With those key things, you can go build that wall as long as you have the humans, the tools, the materials, and the equipment, and maybe other resources. And so, when we think about what a field engineer does, I like to anchor back to the fact that there’s at least 17 core things that are required for a crew to go build that wall. This list, I’ve counted at least 50% of it is directly tied to the field engineer, especially the information, the layout, the open space, and the detailed dimensions for components. And also, field engineers help the superintendent with those other things that I already mentioned and what’s called full kit because we don’t go try and build this until we’re ready to finish. This is a beautiful concept that’s from Goldratt’s Rules of Flow.
So, I want you to understand that this is a skill. We must have the information, and we must have the layout, and we must be able to visualize this, and I’m going to draw this in 3D and, if we can, in 4D with time XYZ and then T for time is your fourth dimension.
The Pain of Field Engineers Who Don’t Know the Building
Here’s what happens when field engineers don’t do lift drawings. They don’t know the building. They can’t visualize in 3D. They don’t understand how components work together. They don’t find problems before mobilization. And when the crew shows up, there’s missing information. There’s conflicts. There’s no embed. There’s no sleeve. There’s no dowels. And now you have rework. You have delays. You have frustrated craft workers. And the field engineer has no respect from the craft because they didn’t prepare.
And here’s the deeper problem. If you have a person in construction management that doesn’t see things in 3D, doesn’t understand coordinate geometry systems, and doesn’t understand plan reading, and doesn’t understand how components work together, and doesn’t have a love for the craft, that’s dangerous. So, we have to be committed to building people before we build things. And lift drawings are phenomenal about that.
Build Your Brain Before You Build Things
Check this out. What we’re trying to do is program your brain. What we want to do is build your brain before we build things. This is a concept that I learned in Japan with Paul Akers, which is a Lean concept. We build people before we build things. And so what we want to do is program your brain.
So, if I’m talking to you about layout and control, you’re like, “Jason, why?” If you learn how to do layout and control, you understand and you’ve programmed your brain how to think in a coordinate geometry system. Jason, why do we do lift drawings? If you do lift drawings, it forces your brain to know how to read drawings and how to visualize in 3D. It’s phenomenal. And all of the intersections, interfaces, and how all of the details come together. Well, Jason, why do we go out and work with the craft? Because we’re developing a respect for that position so that we can support them.

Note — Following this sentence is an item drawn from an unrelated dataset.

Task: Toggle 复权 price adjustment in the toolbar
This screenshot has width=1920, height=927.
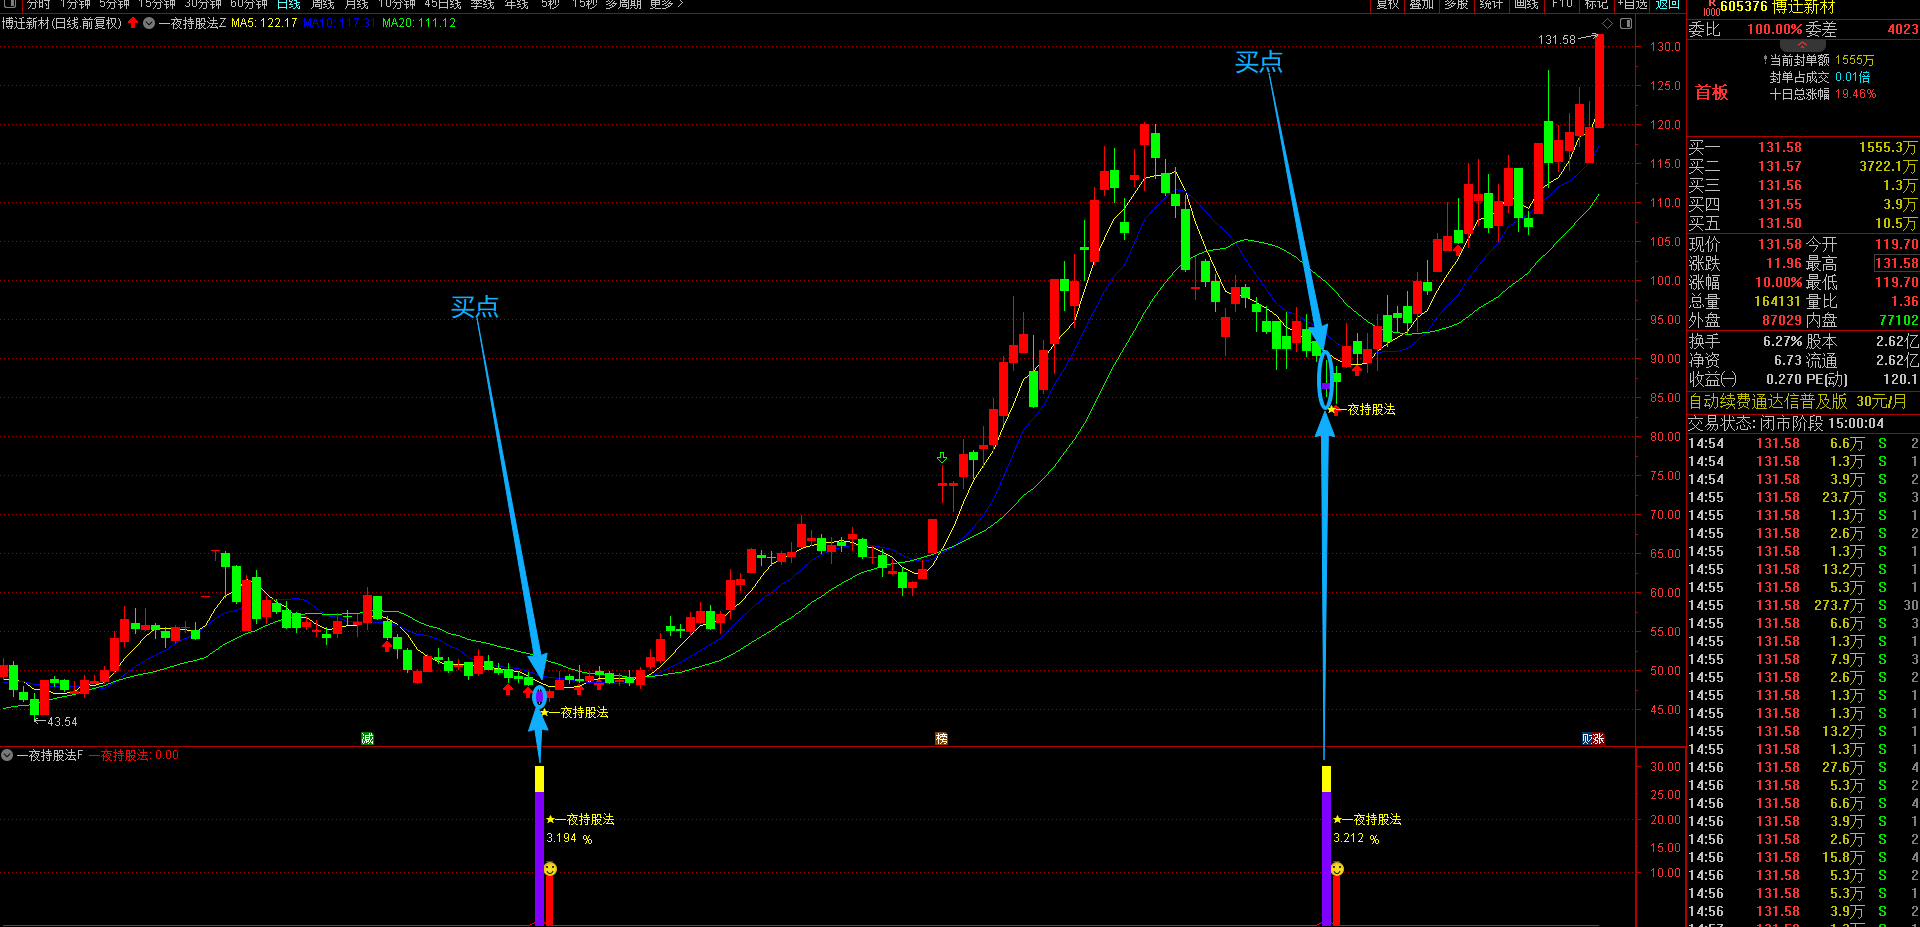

Everything a field engineer does trains their brain. And lift drawings are no different. Knowing this with the end in mind, meaning understanding this and considering the end and keeping the end in mind, is crucial. And I don’t care if you have self-perform or not. You need field engineers just as much for a non-self-perform job as you do for a self-perform job. That’s a myth. I don’t know who came up with that, but that’s hurting us so badly. You still have concrete folks. They still need layout. You still have masons on the site. You still have overhead and in-wall inspections that you need to do. You still have future superintendents that you need to train.
Step One: Create a Lift Drawing Schedule
First of all, when you’re doing lift drawings, you’re going to create a lift drawing schedule. So, you should be able to pull the activities, hopefully in a Takt plan, from your project delivery team, from the superintendent. And then what you say to yourself is, okay, when do I need the lift drawing, which usually should tie to the pre-construction meeting or at least a week before you’re going to go do that placement.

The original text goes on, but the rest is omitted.